**PROBLEM:** Retype the records exactly, with nothing added or dropped.

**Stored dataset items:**
»»
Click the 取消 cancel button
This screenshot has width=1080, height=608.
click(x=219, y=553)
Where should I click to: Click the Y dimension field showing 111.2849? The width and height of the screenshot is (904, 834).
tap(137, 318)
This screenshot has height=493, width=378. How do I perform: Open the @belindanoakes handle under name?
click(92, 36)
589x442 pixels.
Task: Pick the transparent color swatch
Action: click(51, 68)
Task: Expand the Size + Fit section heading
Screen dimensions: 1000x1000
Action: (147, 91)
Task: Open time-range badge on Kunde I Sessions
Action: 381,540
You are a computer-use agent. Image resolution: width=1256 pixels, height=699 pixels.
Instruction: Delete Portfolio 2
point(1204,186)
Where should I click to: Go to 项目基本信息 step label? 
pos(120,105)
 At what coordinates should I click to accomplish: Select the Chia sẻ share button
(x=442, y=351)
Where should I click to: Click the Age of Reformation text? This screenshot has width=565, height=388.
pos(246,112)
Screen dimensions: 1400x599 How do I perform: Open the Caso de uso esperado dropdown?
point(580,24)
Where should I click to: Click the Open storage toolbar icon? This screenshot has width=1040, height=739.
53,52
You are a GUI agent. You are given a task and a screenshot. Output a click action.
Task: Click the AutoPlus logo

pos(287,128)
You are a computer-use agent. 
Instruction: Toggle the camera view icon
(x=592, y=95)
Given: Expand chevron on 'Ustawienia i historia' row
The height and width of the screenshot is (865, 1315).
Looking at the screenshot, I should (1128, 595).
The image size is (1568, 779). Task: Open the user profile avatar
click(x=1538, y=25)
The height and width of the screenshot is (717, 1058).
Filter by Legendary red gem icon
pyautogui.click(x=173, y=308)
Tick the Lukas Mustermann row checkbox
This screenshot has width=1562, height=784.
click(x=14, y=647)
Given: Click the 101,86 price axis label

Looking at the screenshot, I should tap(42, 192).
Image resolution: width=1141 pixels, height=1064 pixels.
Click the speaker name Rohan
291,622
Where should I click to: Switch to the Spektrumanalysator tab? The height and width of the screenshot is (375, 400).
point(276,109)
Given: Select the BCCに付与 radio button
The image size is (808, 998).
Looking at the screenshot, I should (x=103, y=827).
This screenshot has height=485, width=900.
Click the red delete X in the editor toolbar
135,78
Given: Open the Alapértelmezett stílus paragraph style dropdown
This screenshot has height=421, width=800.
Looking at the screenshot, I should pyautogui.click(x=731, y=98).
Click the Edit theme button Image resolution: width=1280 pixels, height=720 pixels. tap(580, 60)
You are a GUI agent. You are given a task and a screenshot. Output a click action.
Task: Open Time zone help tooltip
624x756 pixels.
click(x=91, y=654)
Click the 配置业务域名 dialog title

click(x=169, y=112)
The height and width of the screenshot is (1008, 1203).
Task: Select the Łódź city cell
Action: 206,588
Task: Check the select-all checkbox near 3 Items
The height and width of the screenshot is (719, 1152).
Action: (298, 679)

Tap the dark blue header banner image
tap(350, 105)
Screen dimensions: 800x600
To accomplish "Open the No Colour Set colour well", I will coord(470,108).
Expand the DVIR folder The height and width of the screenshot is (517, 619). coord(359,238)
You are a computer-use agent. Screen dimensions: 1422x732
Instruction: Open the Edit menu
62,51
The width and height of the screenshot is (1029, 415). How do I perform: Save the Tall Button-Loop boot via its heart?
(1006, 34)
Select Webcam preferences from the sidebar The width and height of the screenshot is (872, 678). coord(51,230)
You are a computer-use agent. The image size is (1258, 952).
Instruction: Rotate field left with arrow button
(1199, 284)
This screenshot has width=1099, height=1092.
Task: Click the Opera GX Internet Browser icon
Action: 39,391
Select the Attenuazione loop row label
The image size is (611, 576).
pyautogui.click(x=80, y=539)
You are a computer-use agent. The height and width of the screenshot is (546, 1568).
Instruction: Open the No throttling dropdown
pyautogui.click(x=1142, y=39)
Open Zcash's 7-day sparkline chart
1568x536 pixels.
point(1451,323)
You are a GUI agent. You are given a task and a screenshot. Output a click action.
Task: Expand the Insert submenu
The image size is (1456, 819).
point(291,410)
««
**REPLY:**
Click the 取消 cancel button
This screenshot has width=1080, height=608.
click(x=219, y=553)
Where should I click to: Click the Y dimension field showing 111.2849? The width and height of the screenshot is (904, 834).
tap(137, 318)
This screenshot has height=493, width=378. How do I perform: Open the @belindanoakes handle under name?
click(92, 36)
589x442 pixels.
Task: Pick the transparent color swatch
Action: click(51, 68)
Task: Expand the Size + Fit section heading
Screen dimensions: 1000x1000
Action: (147, 91)
Task: Open time-range badge on Kunde I Sessions
Action: 381,540
You are a computer-use agent. Image resolution: width=1256 pixels, height=699 pixels.
Instruction: Delete Portfolio 2
point(1204,186)
Where should I click to: Go to 项目基本信息 step label? 
pos(120,105)
 At what coordinates should I click to accomplish: Select the Chia sẻ share button
(x=442, y=351)
Where should I click to: Click the Age of Reformation text? This screenshot has width=565, height=388.
pos(246,112)
Screen dimensions: 1400x599 How do I perform: Open the Caso de uso esperado dropdown?
point(580,24)
Where should I click to: Click the Open storage toolbar icon? This screenshot has width=1040, height=739.
53,52
You are a GUI agent. You are given a task and a screenshot. Output a click action.
Task: Click the AutoPlus logo

pos(287,128)
You are a computer-use agent. 
Instruction: Toggle the camera view icon
(x=592, y=95)
Given: Expand chevron on 'Ustawienia i historia' row
The height and width of the screenshot is (865, 1315).
Looking at the screenshot, I should (1128, 595).
The image size is (1568, 779). Task: Open the user profile avatar
click(x=1538, y=25)
The height and width of the screenshot is (717, 1058).
Filter by Legendary red gem icon
pyautogui.click(x=173, y=308)
Tick the Lukas Mustermann row checkbox
This screenshot has width=1562, height=784.
click(x=14, y=647)
Given: Click the 101,86 price axis label

Looking at the screenshot, I should tap(42, 192).
Image resolution: width=1141 pixels, height=1064 pixels.
Click the speaker name Rohan
291,622
Where should I click to: Switch to the Spektrumanalysator tab? The height and width of the screenshot is (375, 400).
point(276,109)
Given: Select the BCCに付与 radio button
The image size is (808, 998).
Looking at the screenshot, I should (x=103, y=827).
This screenshot has height=485, width=900.
Click the red delete X in the editor toolbar
135,78
Given: Open the Alapértelmezett stílus paragraph style dropdown
This screenshot has height=421, width=800.
Looking at the screenshot, I should pyautogui.click(x=731, y=98).
Click the Edit theme button Image resolution: width=1280 pixels, height=720 pixels. tap(580, 60)
You are a GUI agent. You are given a task and a screenshot. Output a click action.
Task: Open Time zone help tooltip
624x756 pixels.
click(x=91, y=654)
Click the 配置业务域名 dialog title

click(x=169, y=112)
The height and width of the screenshot is (1008, 1203).
Task: Select the Łódź city cell
Action: 206,588
Task: Check the select-all checkbox near 3 Items
The height and width of the screenshot is (719, 1152).
Action: (298, 679)

Tap the dark blue header banner image
tap(350, 105)
Screen dimensions: 800x600
To accomplish "Open the No Colour Set colour well", I will coord(470,108).
Expand the DVIR folder The height and width of the screenshot is (517, 619). coord(359,238)
You are a computer-use agent. Screen dimensions: 1422x732
Instruction: Open the Edit menu
62,51
The width and height of the screenshot is (1029, 415). How do I perform: Save the Tall Button-Loop boot via its heart?
(1006, 34)
Select Webcam preferences from the sidebar The width and height of the screenshot is (872, 678). coord(51,230)
You are a computer-use agent. The image size is (1258, 952).
Instruction: Rotate field left with arrow button
(1199, 284)
This screenshot has width=1099, height=1092.
Task: Click the Opera GX Internet Browser icon
Action: 39,391
Select the Attenuazione loop row label
The image size is (611, 576).
pyautogui.click(x=80, y=539)
You are a computer-use agent. The height and width of the screenshot is (546, 1568).
Instruction: Open the No throttling dropdown
pyautogui.click(x=1142, y=39)
Open Zcash's 7-day sparkline chart
1568x536 pixels.
point(1451,323)
You are a GUI agent. You are given a task and a screenshot. Output a click action.
Task: Expand the Insert submenu
The image size is (1456, 819).
point(291,410)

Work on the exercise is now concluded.